O que fazer na prática
Hidratação é o ponto de partida mais simples e mais ignorado. Beber água ao longo do dia ajuda a manter a elasticidade da pele. Não é sobre tomar 3 litros por dia sem sentido. É sobre criar o hábito de beber água com mais frequência, especialmente antes das refeições.
Na pele diretamente, usar hidratante diariamente faz diferença real. O momento logo após o banho, quando a pele ainda está levemente úmida, é o melhor para aplicar o hidratante e fechar a umidade. Ingredientes como ácido hialurônico, ceramidas e petrolato são os mais eficazes para reconstruir a barreira de hidratação.
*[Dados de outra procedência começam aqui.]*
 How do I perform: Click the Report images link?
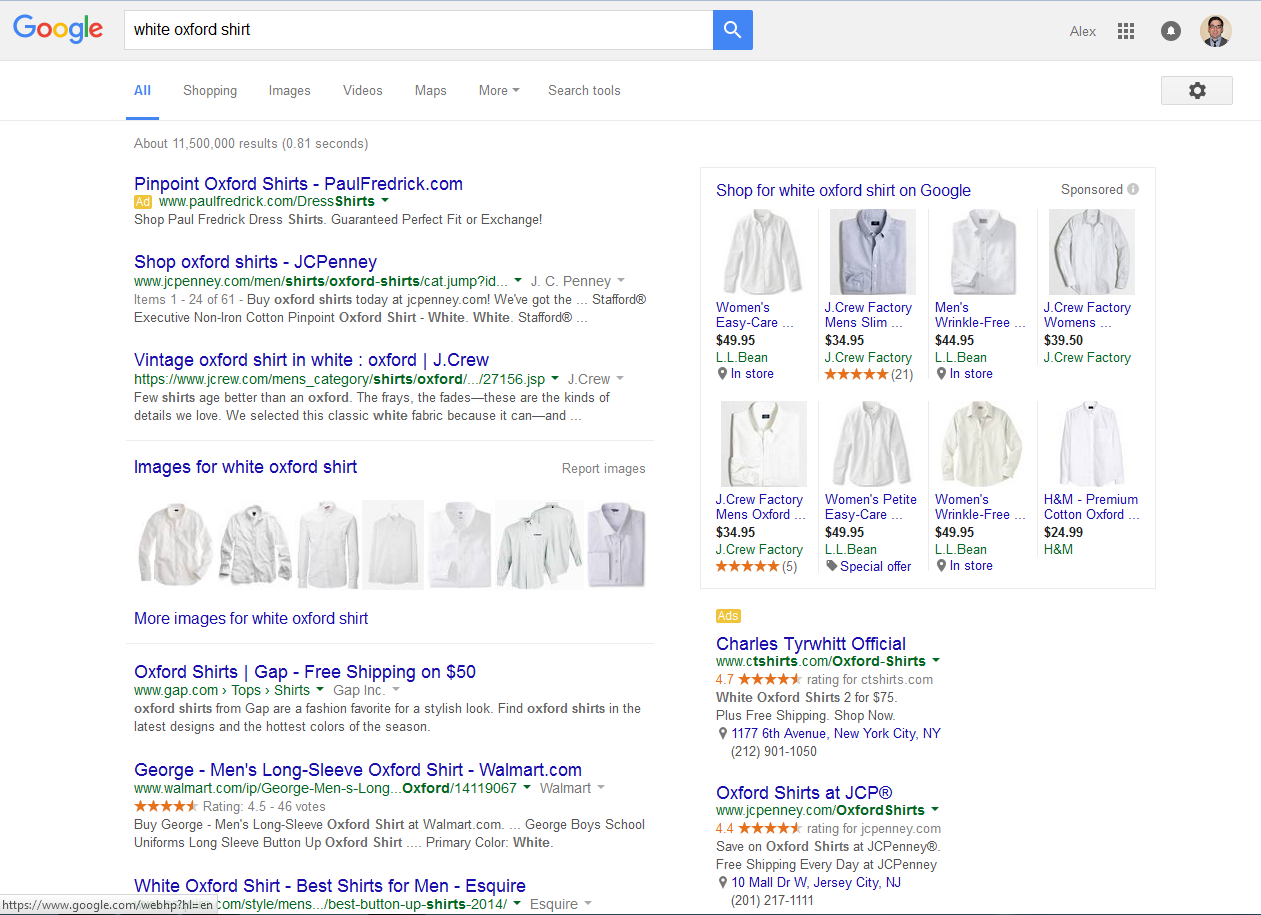pyautogui.click(x=603, y=468)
Alimentação também entra nessa conta. A produção de colágeno depende de vitamina C, zinco e proteína. Se o apetite está pequeno por causa do GLP-1, priorizar alimentos ricos nesses nutrientes é mais importante do que tentar comer de tudo. Ovos, peixes, frutas cítricas, nozes e sementes ocupam as primeiras posições dessa lista.
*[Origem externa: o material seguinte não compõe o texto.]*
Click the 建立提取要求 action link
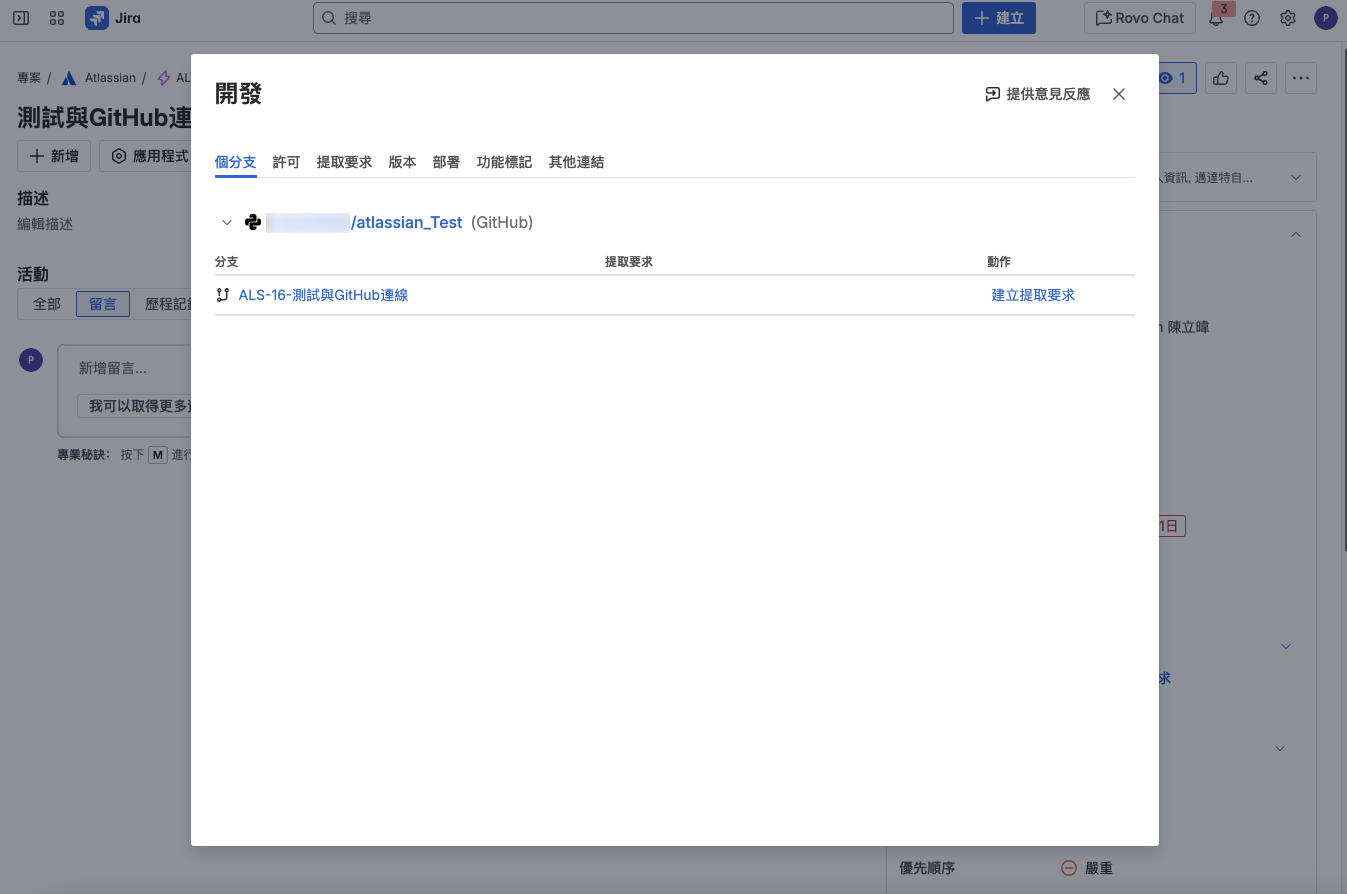point(1033,295)

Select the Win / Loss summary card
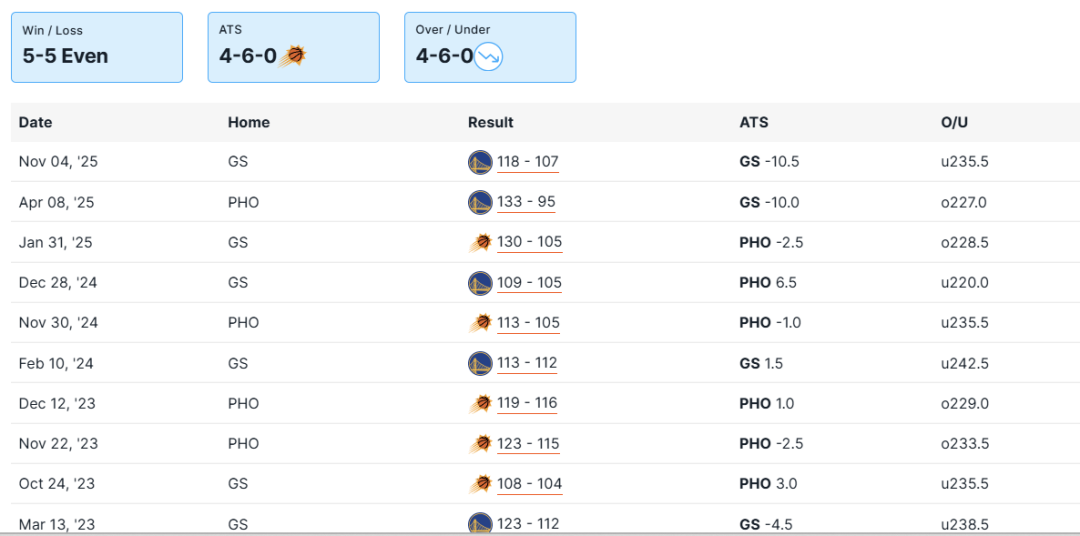(97, 47)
Exercício físico é onde muitas pessoas não fazem a conexão com a pele. Mas o trabalho muscular por baixo da pele flácida dá um suporte que melhora muito a aparência. Exercícios de resistência, como musculação, são especialmente úteis porque constroem massa magra nas áreas que mais perdem volume. Músculo por baixo da pele flácida muda a forma como ela se apresenta, mesmo sem eliminar a flacidez por completo.
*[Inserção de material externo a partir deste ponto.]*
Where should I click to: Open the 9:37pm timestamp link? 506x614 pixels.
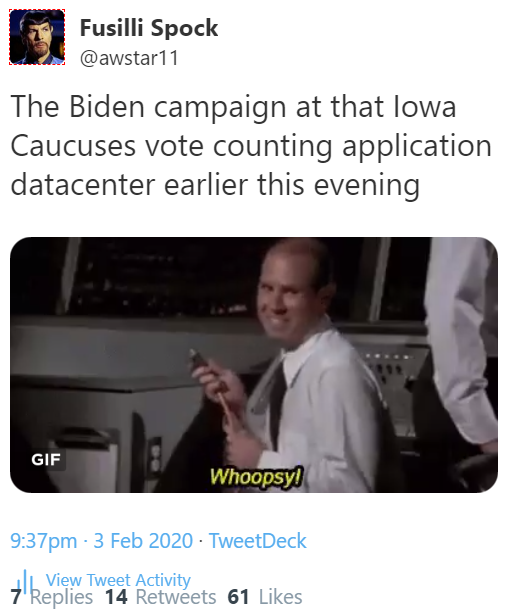(x=43, y=541)
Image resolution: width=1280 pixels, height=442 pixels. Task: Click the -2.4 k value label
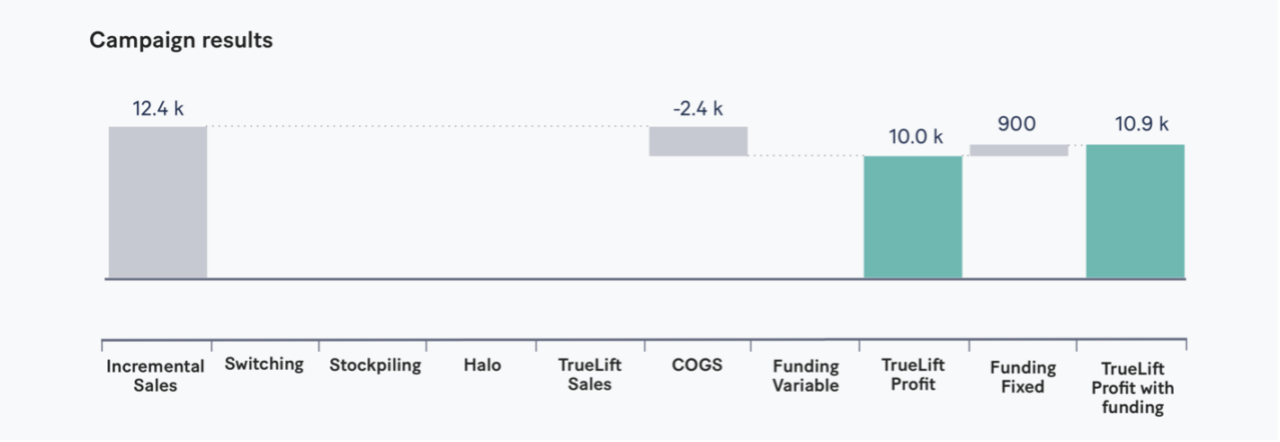click(x=698, y=108)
Nos casos em que a flacidez é mais intensa e causa desconforto real, procedimentos dermatológicos podem ser indicados. Radiofrequência, ultrassom microfocado e bioestimuladores de colágeno são opções que estimulam a produção de colágeno na pele. Cirurgia plástica é a opção para casos mais avançados, geralmente após a perda de peso estar estabilizada.